Work item — Restate verbatim the span of lines below between the line with "Lowering Kit Components (267, 624)" and the line with "Tourismus (57, 2136)", including those two lines, and only that span.

Saved entries
-*-

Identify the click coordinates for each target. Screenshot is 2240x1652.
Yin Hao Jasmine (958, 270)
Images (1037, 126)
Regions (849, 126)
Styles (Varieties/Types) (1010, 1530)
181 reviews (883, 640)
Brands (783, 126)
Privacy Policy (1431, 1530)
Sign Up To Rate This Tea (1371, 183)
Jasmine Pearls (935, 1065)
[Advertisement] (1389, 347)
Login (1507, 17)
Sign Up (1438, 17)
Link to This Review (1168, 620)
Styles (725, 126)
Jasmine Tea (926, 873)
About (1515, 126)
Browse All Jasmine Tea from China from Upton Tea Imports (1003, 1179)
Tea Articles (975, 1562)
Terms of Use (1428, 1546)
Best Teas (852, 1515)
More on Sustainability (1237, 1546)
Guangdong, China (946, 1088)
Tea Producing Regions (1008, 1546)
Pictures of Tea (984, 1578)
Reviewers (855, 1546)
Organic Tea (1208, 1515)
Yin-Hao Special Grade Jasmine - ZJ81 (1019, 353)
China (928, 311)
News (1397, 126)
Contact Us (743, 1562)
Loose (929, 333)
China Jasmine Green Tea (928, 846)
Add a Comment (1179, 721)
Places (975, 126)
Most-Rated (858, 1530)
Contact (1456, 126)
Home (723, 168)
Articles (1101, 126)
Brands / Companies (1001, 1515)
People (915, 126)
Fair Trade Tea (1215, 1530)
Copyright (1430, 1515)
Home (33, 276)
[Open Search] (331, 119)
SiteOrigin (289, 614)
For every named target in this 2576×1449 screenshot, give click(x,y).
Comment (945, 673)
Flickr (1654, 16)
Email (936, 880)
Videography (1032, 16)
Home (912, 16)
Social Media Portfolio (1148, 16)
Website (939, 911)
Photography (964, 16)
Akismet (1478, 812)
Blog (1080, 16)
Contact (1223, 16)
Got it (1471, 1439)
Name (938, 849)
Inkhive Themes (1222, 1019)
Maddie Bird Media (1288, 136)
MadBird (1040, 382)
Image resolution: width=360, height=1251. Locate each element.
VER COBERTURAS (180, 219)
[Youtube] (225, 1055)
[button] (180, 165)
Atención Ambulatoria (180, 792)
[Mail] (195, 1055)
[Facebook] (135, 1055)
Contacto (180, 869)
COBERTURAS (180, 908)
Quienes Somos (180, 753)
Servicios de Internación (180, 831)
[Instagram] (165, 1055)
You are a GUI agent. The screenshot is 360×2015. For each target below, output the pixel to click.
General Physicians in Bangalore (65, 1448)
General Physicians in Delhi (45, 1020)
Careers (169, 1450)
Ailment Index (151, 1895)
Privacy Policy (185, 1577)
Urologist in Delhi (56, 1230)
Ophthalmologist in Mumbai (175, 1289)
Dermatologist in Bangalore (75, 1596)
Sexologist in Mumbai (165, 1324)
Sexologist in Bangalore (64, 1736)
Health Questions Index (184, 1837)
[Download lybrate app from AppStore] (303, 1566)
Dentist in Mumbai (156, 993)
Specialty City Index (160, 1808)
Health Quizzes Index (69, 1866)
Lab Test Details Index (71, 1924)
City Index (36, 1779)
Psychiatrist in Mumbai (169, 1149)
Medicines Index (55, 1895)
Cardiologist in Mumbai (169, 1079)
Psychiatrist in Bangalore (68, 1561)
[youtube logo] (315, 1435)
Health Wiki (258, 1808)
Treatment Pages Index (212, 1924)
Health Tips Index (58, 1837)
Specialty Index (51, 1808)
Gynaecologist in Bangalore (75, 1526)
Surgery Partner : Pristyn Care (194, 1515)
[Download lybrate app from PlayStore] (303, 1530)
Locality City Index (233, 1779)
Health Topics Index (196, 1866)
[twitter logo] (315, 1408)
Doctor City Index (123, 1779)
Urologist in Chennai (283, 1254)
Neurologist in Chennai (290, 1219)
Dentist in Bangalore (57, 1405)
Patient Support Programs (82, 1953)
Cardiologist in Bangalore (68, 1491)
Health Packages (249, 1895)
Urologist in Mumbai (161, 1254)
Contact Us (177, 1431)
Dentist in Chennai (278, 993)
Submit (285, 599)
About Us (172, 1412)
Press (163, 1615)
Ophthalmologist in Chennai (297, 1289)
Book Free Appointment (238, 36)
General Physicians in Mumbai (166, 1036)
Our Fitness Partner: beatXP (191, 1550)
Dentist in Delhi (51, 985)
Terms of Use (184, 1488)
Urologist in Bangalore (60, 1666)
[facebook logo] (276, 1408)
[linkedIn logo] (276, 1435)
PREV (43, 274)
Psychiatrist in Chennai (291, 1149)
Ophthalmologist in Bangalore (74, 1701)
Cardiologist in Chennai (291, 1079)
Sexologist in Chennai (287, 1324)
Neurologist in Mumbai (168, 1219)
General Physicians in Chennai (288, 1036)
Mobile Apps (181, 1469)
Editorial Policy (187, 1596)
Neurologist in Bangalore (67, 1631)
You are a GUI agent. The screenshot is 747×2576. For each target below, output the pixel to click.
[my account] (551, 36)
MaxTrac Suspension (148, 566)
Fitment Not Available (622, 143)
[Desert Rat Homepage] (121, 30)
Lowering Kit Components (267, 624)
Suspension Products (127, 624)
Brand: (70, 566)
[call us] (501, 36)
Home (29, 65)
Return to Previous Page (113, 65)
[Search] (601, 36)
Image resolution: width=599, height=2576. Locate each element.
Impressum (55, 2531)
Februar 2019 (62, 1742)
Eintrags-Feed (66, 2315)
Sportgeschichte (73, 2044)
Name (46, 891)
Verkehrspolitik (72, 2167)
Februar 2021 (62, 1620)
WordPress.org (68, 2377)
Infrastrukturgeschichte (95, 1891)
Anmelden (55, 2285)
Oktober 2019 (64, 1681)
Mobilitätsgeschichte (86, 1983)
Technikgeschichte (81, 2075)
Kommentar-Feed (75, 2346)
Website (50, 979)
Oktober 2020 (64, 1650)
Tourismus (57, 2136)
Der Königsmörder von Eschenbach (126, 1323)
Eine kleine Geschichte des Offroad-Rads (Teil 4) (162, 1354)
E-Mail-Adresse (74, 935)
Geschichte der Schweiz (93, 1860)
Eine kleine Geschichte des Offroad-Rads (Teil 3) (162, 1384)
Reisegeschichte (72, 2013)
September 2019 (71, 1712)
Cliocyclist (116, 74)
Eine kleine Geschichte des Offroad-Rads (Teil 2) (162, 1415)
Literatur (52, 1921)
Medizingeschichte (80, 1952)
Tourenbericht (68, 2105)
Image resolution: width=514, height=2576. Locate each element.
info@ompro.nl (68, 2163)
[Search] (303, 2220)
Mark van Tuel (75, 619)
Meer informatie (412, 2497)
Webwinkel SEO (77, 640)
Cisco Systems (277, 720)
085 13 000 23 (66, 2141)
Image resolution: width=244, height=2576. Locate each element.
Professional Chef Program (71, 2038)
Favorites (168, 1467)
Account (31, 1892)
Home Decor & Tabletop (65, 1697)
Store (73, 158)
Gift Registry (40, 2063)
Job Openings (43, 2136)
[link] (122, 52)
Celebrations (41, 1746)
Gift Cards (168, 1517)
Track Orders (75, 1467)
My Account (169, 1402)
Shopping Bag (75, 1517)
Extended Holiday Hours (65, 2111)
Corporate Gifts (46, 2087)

-*-

The completed task —
Lowering Kit Components (267, 624)
Suspension Products (127, 624)
Brand: (70, 566)
[call us] (501, 36)
Home (29, 65)
Return to Previous Page (113, 65)
[Search] (601, 36)
Image resolution: width=599, height=2576. Locate each element.
Impressum (55, 2531)
Februar 2019 (62, 1742)
Eintrags-Feed (66, 2315)
Sportgeschichte (73, 2044)
Name (46, 891)
Verkehrspolitik (72, 2167)
Februar 2021 (62, 1620)
WordPress.org (68, 2377)
Infrastrukturgeschichte (95, 1891)
Anmelden (55, 2285)
Oktober 2019 (64, 1681)
Mobilitätsgeschichte (86, 1983)
Technikgeschichte (81, 2075)
Kommentar-Feed (75, 2346)
Website (50, 979)
Oktober 2020 (64, 1650)
Tourismus (57, 2136)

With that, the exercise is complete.